There is another kind of symmetry which is often used in designs. It can be seen, for instance, in a car wheel trim.

Car wheel trim

Look at the trim on the left. It does not have line symmetry but it has rotational symmetry. If the wheel is rotated through a quarter of a full turn, it will look exactly the same; likewise, if it is rotated through half a complete turn, or through three-quarters of a turn. There are four positions in which the wheel looks the same: hence the wheel is said to have rotational symmetry of order 4 or four-fold rotational symmetry.

The wheel trim on the right has rotational symmetry of order 6. In this case there are six positions in which the trim will look exactly the same. These occur when the wheel is rotated through one-sixth of a complete turn, two-sixths of a turn, and so on, to five-sixths of a turn and finally a complete turn (when, of course, the wheel is back in its original position).

The centre of the shape is the point about which the shape is rotated; it is called the centre of rotation.

A shape does not have to be round to have rotational symmetry. The following shapes have rotational symmetry of orders 3 and 4, respectively.

It is not difficult to create shapes with both line symmetry and rotational symmetry.

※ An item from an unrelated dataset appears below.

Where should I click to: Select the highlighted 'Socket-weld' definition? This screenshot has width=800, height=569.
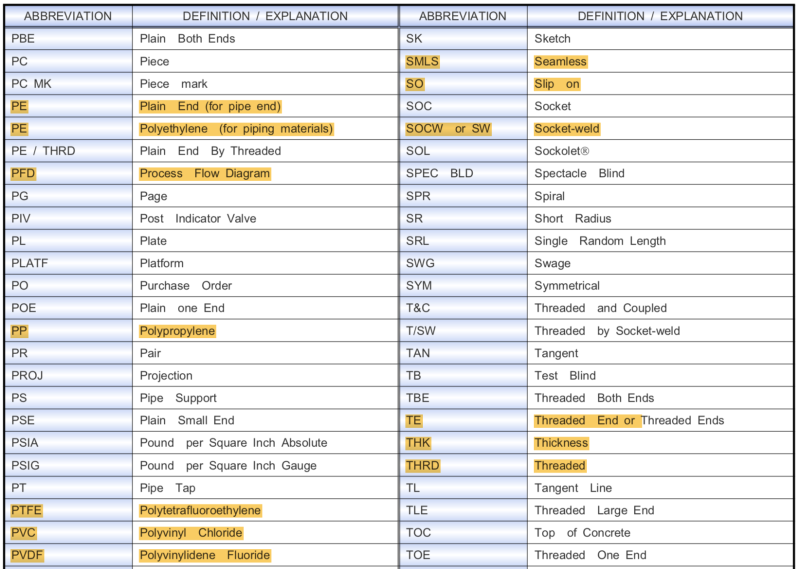tap(567, 129)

The two designs below are examples.

The design on the left has three lines of symmetry and rotational symmetry of order 3. The one on the right has four lines of symmetry and rotational symmetry of order 4.

A shape with no rotational symmetry, like the one below, is sometimes said to have ‘rotational symmetry of order 1’. This is because it will only fit on top of itself in one position – after a complete turn.

Rotational symmetry of order 1